Exercise -> Count the lines in the records below that contain the word "Open". Reply with the number only.

Information given ->
▬▬▬▬▬▬▬▬▬▬

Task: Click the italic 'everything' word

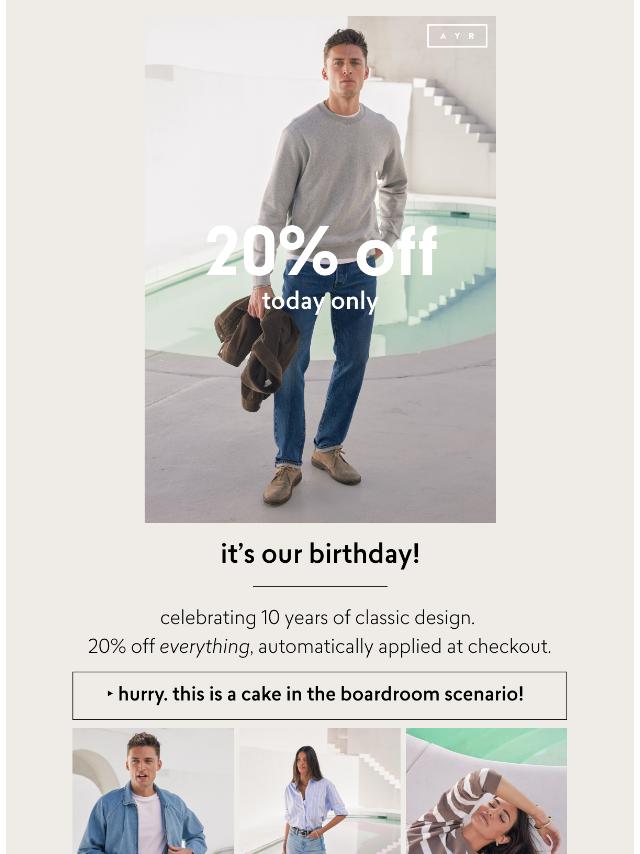Action: click(204, 646)
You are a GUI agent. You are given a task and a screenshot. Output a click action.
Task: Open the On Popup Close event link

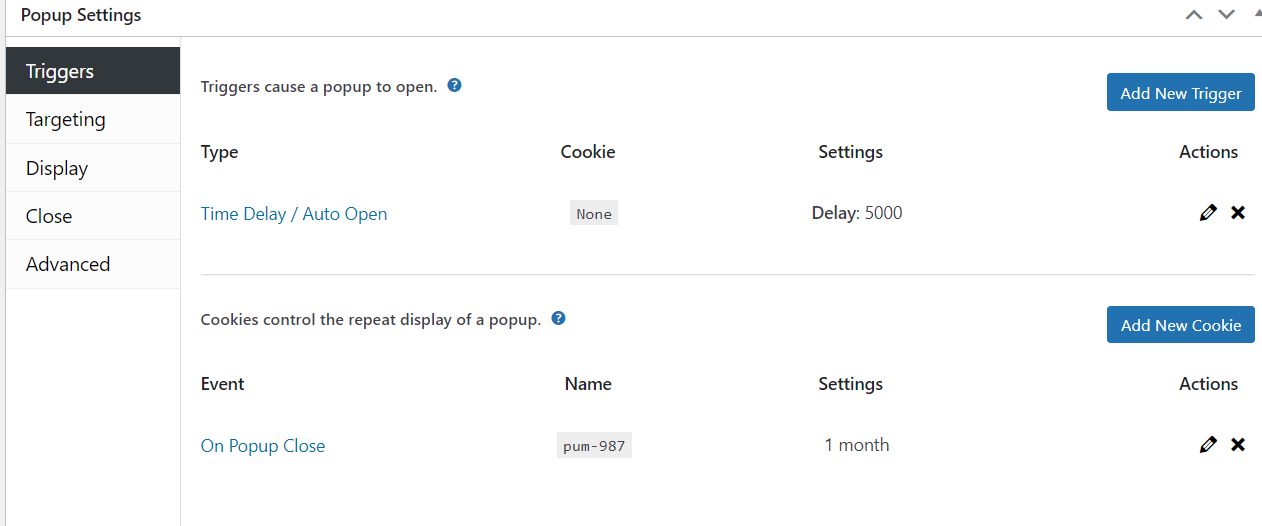(263, 446)
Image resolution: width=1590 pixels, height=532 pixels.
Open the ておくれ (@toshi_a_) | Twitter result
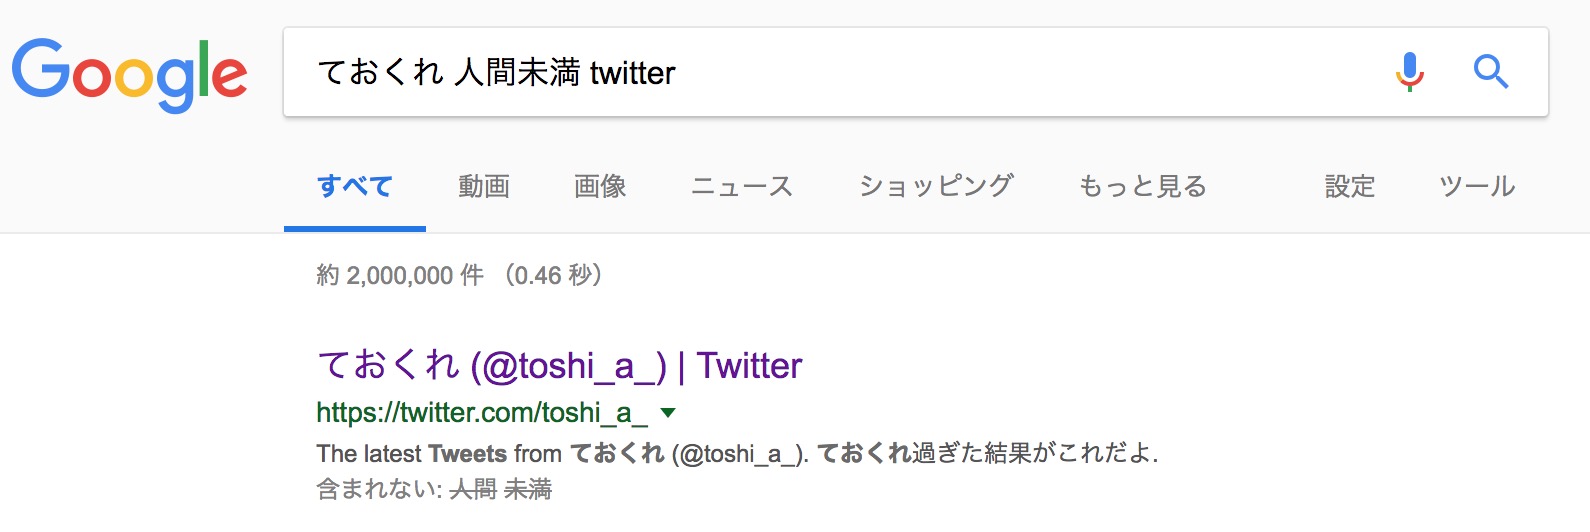[x=559, y=366]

▬▬▬▬▬▬▬▬▬▬

Exercise output -> 2